Veronica laughed. "I don't need the statistics."

"What else would I give you?"

"The feeling of things. The way you fit into your culture, so I can connect from mine to yours and we can understand each other as people."

"There can be no such understanding in the course of this conversation."

"Oh, I see." Veronica's voice become soft, like a thinly woven old sheet, fraying at the edges. "And you must already know the funerary customs of my culture. I'm sure you've researched them thoroughly."

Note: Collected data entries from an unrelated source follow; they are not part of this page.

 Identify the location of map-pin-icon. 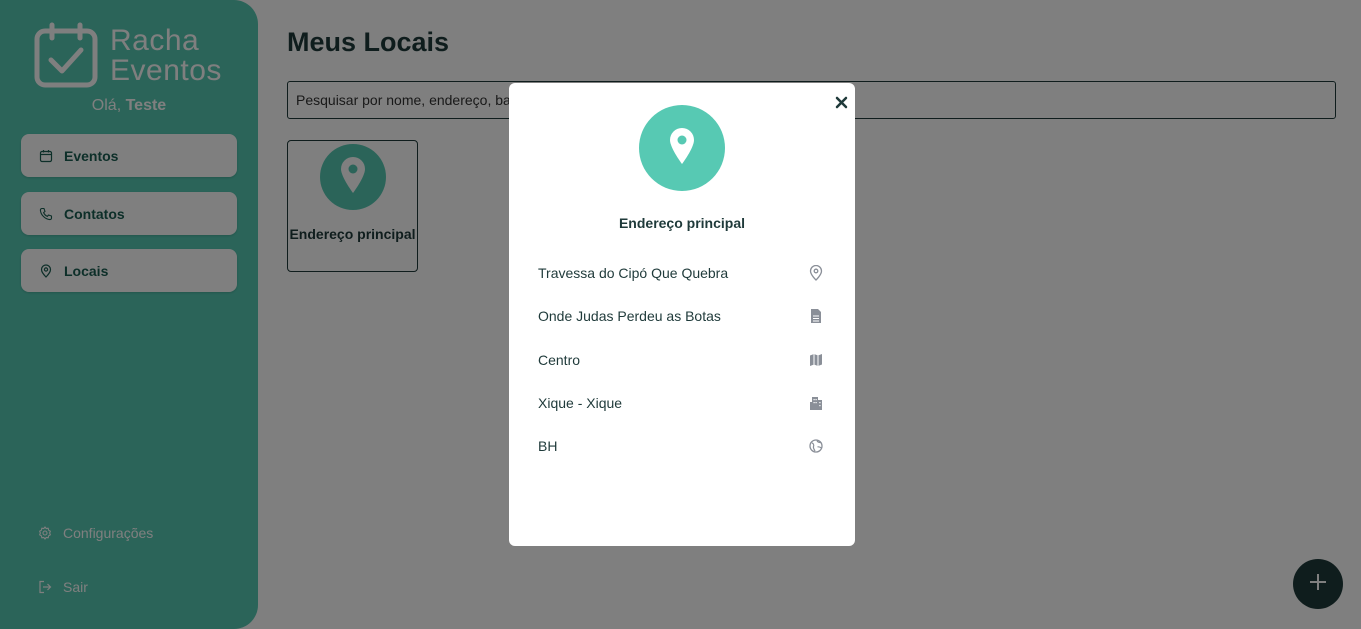
(682, 148).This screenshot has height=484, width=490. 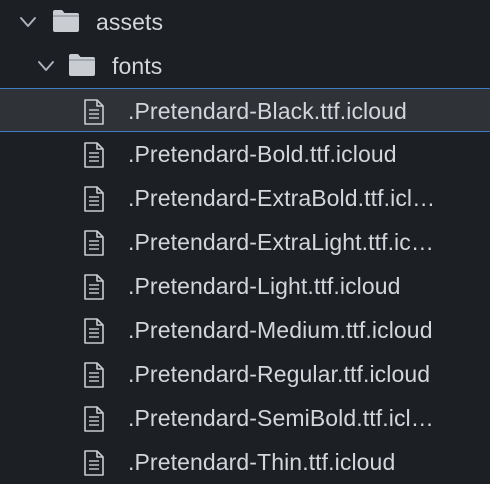 I want to click on file-row: .Pretendard-Medium.ttf.icloud, so click(x=245, y=330).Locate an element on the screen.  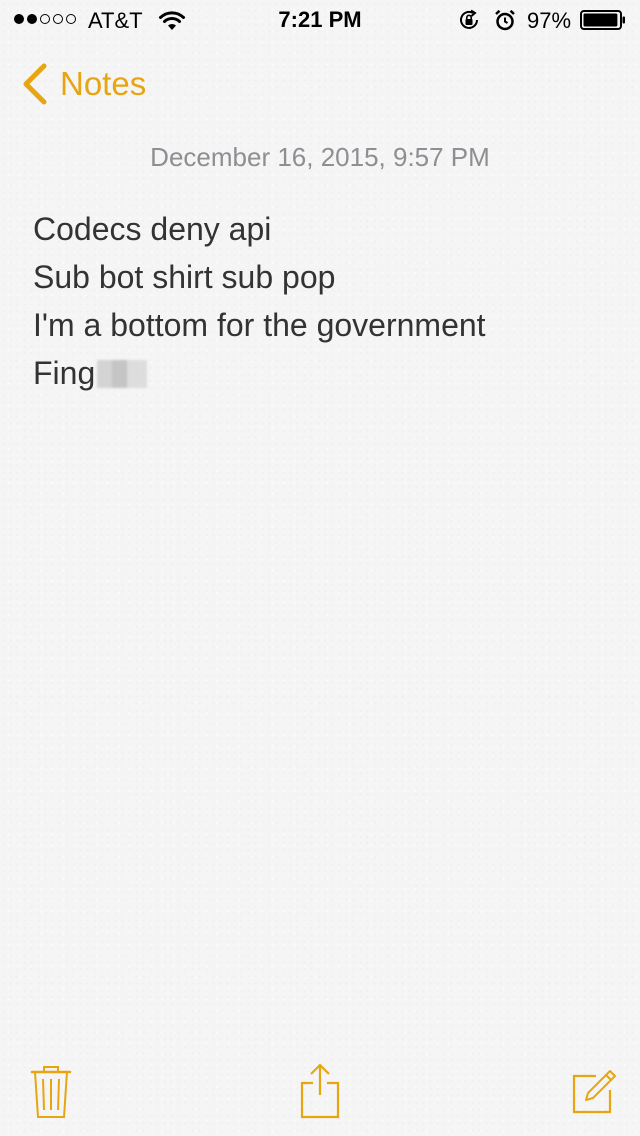
back-to-notes-button: Notes is located at coordinates (82, 84).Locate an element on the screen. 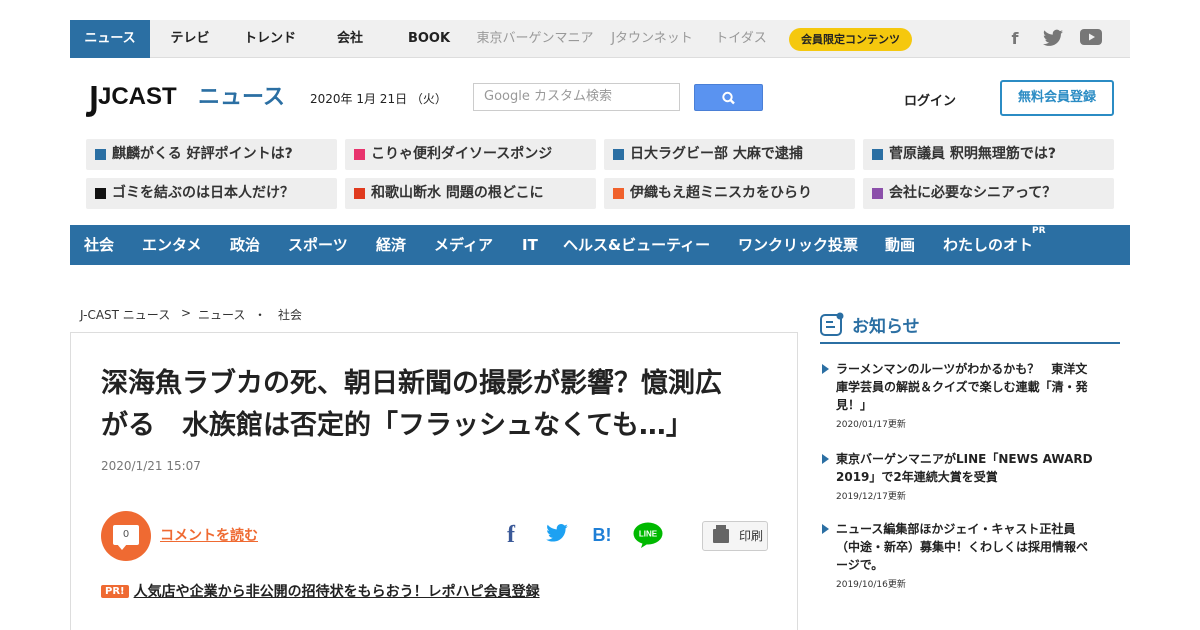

"It is important for me to know as wide a range of things as possible about the cultures I may come into contact with in the course of my work." Solaris did not understand why Veronica Menken looked so disappointed. Surely she had not expected otherwise? "I do not belong to the cultures of my ancestors the way you do. My culture is the space force and the Union of Allied Planets. Whatever happens to my body after death, I will be returned to the wind and dirt, and every particle that makes up this vessel that houses my mind will do whatever work it must in the universe after I am done with it."

Veronica reached out a hand, then paused centimetres from Solaris's wrist, and let it hang loosely in the air for a moment, before drawing it back toward her own body.

"Do you really believe I am a potential suspect?"

"That's..." Solaris had been about to say that was two questions in a row, but she counted back through the conversation and realised she had tricked herself with a pointless, vague question that told her nothing. "No, I do not. You have neither the will nor the ability. But you must be confined to your quarters for your own safety until we reach the station. You will not change my mind on this."